I've been developing a normalization library for Ethereum Name Service: https://adraffy.github.io/ens-normalize.js/test/resolver.htm...

3 comments

There are the NKFC and NKFD normalizations which can resolve most of the confusing things so that, e.g., Ⅵ will become VI, Å will become Å, etc. although it doesn’t resolve B and В to the same character.
I wonder at what point you need to give up and just OCR a rendering
Honestly, for a brand new name service I would just stick to ASCII to sidestep the whole issue.
Because fuck those people who want to use non-English names, amirite?

Seriously, it's 2022, we have better solutions than ASCII by now. And for what it's worthful, even in ASCII some chars like l, I and 1 are quite confusable.

DNS support is no where near Unicode. At best we get local language support for non-ASCII domains, but everyone else will see it as punycode.
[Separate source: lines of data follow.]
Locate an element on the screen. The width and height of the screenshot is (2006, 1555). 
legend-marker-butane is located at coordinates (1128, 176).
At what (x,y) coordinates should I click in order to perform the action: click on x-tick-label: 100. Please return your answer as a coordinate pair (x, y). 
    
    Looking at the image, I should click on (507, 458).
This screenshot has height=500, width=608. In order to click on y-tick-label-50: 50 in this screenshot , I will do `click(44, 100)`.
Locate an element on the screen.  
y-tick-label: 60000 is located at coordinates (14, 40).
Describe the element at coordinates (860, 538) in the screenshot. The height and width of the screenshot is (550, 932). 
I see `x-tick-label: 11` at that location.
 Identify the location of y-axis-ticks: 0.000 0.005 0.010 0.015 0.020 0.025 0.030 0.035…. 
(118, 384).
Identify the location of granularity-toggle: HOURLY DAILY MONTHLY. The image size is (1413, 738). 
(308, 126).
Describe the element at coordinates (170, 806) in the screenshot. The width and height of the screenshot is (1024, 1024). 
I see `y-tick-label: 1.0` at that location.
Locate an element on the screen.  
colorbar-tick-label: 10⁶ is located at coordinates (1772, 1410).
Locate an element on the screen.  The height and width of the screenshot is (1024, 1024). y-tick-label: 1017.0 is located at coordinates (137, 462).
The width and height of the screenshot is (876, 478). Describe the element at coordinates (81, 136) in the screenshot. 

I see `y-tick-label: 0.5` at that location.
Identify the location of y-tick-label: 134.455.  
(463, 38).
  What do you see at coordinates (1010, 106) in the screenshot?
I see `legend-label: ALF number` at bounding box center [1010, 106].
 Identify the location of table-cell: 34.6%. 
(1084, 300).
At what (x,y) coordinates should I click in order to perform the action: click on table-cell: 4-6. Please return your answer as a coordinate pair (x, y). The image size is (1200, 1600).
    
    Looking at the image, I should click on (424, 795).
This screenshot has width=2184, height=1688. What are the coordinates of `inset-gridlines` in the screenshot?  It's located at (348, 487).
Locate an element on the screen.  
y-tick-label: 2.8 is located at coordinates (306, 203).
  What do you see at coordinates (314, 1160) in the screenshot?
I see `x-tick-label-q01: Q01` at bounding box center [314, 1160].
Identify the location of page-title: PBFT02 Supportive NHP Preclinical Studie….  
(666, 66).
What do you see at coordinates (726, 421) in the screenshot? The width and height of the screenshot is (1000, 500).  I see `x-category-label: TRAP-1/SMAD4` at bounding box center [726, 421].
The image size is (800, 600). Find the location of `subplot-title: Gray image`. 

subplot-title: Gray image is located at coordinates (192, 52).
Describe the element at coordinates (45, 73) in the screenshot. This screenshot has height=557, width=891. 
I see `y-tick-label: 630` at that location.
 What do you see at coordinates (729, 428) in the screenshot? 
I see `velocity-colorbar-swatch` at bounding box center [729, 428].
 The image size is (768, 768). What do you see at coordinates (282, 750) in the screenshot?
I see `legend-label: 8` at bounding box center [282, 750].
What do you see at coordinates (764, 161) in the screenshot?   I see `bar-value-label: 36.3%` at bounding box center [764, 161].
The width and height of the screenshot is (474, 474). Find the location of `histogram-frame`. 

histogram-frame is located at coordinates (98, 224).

Of course, phishing is one good reason why it's this.

> Internationalized domain names are stored in the Domain Name System (DNS) as ASCII strings using Punycode transcription.

https://en.wikipedia.org/wiki/Internationalized_domain_name

https://en.wikipedia.org/wiki/Punycode

DNS dates from 1983 and we're stuck with its limitations, but the GP is building a new system.